*** Passage ***
According to building inspectors, no one can live in the tornado-damaged building. Robbins said that the nearest hotel, Super 8, had a room available for $79.99. “I booked for two nights,” said Robbins.
Robbins said that the price went up to $137 when she went to extend the room for a third night. “It’s not like they could go back home and stay,” said Robbins.
While Robbins doesn’t know if this was for sure price gouging, she contacted city council members and the mayor about what happened.
Garland Mayor Douglas Athas said that he has had other complaints about price hikes at businesses in North Texas. “We’ve had some reports on hotels, tire repair,” said Athas.
Athas said that the city council is making sure that prices for supplies, hotel rooms and food stay the same as they were before the storm. An ordinance is expected to pass Tuesday makes it a misdemeanor for businesses to price gouge for the next year.
“It goes against the grain, the heart of the community,” said Athas.
The City of Rowlett is expected to pass a similar ordinance.
Super 8’s parent company, Wyndham, told CBS 11 News that this happened at a franchise hotel, and that they would look into it. A Wyndham spokesperson said that Robbins had booked the first two nights through a third-party site, and the hotel could not access that system to match the price.
The spokesman also said that there was a $40 deposit that would have come off of her credit card.
“Regardless of how I got the reservation, it was still a reservation for that hotel. They still could have honored the price I had gotten it at, instead of raising it,” said Robbins.
Wyndham said that, while this was a miscommunication, they would like to offer to the family one free night in any Wyndham hotel for the next 18 months.
*** End of Passage ***
*** Information supplied ***
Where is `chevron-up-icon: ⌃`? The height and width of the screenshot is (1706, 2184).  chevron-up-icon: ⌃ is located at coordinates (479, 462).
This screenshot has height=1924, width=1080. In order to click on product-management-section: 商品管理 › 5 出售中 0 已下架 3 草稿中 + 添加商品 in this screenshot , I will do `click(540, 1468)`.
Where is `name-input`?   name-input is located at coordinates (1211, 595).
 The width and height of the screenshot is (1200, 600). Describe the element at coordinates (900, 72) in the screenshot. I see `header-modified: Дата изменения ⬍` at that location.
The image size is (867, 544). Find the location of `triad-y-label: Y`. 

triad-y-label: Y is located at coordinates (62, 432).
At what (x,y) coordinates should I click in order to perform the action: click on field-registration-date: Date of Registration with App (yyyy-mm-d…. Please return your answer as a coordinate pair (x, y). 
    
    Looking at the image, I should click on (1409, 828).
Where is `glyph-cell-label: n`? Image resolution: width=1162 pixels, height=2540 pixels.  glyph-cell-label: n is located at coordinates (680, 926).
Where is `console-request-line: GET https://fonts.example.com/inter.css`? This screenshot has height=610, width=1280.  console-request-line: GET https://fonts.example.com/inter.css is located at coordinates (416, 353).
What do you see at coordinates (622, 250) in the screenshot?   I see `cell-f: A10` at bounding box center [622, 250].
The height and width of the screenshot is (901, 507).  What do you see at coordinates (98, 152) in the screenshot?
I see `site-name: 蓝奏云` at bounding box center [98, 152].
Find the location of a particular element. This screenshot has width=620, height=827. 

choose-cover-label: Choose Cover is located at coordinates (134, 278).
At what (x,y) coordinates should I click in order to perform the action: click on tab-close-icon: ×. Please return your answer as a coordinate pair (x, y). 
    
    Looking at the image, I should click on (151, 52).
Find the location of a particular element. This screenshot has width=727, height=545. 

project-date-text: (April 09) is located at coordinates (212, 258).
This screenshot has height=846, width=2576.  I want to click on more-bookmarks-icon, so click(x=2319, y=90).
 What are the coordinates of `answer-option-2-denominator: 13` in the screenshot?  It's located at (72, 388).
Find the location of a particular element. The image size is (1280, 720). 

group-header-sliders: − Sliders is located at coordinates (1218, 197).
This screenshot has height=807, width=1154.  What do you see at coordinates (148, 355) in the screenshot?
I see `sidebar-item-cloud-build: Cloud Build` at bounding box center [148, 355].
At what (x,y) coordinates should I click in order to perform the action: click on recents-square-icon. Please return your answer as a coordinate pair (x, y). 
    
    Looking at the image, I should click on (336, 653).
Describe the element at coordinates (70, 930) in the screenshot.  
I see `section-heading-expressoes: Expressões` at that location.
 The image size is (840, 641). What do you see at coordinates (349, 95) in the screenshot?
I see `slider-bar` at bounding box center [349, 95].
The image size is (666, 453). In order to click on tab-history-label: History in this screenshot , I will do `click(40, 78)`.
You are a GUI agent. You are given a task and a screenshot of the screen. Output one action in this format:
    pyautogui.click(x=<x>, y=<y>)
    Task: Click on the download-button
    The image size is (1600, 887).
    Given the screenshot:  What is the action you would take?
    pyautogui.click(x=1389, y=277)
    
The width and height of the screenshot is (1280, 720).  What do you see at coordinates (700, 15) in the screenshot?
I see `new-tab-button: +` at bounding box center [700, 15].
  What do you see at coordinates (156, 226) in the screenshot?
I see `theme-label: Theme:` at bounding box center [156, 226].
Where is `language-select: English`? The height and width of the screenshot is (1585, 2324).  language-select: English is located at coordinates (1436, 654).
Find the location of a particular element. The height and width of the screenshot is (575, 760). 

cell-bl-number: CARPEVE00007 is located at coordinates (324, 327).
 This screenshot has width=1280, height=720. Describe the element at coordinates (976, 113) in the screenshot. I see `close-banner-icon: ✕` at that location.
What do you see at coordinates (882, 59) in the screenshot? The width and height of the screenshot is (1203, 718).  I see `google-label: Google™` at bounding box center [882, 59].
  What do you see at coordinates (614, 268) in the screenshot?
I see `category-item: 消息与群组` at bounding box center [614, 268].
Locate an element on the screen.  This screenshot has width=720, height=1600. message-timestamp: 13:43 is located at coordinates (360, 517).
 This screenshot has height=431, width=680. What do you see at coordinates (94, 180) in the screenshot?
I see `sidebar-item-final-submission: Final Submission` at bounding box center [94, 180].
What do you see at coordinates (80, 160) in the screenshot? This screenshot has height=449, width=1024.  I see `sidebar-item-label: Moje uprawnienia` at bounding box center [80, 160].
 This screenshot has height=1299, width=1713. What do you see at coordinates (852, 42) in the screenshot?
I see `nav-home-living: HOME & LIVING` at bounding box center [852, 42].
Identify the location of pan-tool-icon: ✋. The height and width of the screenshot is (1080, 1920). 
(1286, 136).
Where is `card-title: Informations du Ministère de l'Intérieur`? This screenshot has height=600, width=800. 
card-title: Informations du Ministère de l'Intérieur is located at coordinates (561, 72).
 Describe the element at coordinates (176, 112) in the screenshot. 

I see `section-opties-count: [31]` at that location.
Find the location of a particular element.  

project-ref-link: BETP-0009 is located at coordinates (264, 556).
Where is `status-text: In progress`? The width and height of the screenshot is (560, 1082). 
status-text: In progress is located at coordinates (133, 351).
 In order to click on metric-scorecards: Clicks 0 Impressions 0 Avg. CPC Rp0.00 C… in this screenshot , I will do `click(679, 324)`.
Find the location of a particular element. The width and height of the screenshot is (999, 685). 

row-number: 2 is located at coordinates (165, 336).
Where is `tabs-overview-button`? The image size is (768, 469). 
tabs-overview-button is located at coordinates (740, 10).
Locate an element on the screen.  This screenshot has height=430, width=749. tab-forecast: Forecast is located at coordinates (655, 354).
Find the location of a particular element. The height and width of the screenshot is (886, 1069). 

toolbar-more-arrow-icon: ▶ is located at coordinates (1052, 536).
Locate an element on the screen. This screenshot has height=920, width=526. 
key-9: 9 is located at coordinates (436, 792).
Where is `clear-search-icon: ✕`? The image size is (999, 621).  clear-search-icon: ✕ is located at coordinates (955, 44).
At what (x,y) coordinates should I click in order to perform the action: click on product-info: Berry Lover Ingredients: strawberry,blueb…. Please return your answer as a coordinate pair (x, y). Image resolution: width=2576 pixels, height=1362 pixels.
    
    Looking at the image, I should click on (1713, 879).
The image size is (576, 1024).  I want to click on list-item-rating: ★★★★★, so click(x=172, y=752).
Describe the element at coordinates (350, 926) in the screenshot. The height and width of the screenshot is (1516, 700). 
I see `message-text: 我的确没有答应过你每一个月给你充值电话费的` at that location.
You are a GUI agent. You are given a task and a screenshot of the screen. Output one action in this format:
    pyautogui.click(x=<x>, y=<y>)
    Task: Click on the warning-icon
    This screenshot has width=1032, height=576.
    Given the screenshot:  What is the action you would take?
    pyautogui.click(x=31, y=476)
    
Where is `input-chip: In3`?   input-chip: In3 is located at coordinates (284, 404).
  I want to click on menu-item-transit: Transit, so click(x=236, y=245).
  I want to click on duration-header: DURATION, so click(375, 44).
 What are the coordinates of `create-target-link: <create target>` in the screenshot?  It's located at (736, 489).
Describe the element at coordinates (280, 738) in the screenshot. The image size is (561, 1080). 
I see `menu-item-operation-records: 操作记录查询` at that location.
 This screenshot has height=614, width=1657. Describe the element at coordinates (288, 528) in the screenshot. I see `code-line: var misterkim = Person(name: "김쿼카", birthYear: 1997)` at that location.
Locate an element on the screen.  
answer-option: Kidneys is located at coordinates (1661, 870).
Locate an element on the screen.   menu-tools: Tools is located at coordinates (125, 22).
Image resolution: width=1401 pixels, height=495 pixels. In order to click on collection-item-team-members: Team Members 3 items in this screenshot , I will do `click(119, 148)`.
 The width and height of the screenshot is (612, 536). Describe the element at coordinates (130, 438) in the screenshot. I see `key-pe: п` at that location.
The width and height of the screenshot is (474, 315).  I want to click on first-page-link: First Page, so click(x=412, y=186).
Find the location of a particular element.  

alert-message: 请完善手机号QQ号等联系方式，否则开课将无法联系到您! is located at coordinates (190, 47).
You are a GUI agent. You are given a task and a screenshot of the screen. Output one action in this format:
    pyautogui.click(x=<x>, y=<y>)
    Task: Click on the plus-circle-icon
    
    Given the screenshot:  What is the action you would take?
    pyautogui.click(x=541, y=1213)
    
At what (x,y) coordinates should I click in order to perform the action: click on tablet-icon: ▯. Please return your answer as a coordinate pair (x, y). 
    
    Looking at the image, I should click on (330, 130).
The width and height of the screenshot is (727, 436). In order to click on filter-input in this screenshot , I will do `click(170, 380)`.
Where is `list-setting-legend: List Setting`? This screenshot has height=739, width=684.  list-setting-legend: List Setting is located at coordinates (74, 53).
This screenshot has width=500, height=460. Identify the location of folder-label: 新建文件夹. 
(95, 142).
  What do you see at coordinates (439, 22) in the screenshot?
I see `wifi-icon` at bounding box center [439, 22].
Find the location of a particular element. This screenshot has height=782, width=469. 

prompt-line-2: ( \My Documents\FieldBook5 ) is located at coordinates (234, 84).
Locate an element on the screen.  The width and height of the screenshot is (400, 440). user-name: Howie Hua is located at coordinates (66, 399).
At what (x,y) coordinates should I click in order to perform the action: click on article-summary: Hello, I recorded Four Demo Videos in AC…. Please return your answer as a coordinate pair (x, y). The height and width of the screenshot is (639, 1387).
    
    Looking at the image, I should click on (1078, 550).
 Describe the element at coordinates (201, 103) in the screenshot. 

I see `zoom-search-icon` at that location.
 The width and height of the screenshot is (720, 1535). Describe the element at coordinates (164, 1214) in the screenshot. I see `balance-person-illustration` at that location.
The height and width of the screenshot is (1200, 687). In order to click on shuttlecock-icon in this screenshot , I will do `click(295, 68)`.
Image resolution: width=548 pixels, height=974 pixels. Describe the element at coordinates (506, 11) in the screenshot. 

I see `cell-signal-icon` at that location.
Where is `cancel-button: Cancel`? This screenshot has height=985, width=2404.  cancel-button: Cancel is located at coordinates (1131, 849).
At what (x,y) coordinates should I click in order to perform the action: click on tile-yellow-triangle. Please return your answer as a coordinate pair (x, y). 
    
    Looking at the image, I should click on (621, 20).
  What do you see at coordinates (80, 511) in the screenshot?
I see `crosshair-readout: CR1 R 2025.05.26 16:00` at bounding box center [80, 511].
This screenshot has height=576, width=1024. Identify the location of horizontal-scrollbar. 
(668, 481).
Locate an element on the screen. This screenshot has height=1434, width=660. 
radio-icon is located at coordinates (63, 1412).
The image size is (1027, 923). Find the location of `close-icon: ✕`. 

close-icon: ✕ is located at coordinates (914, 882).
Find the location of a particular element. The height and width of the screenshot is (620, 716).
*** End of Information supplied ***
• **Activity**:
Decide whether each statement agrees with the passage about hotel prices after the tornado, answering yes or no and quoting the words of the passage that settle it. 1. According to a Wyndham spokesperson, Robbins booked the first two nights through a third-party site. 2. The ordinance expected to pass Tuesday makes price gouging a felony. 3. Wyndham offered the family one free night in any Wyndham hotel. Rely only on the passage for your answers.

• **Response to this task**:
1. Yes: "Robbins had booked the first two nights through a third-party site"
2. No: "makes it a misdemeanor for businesses to price gouge for the next year"
3. Yes: "one free night in any Wyndham hotel for the next 18 months"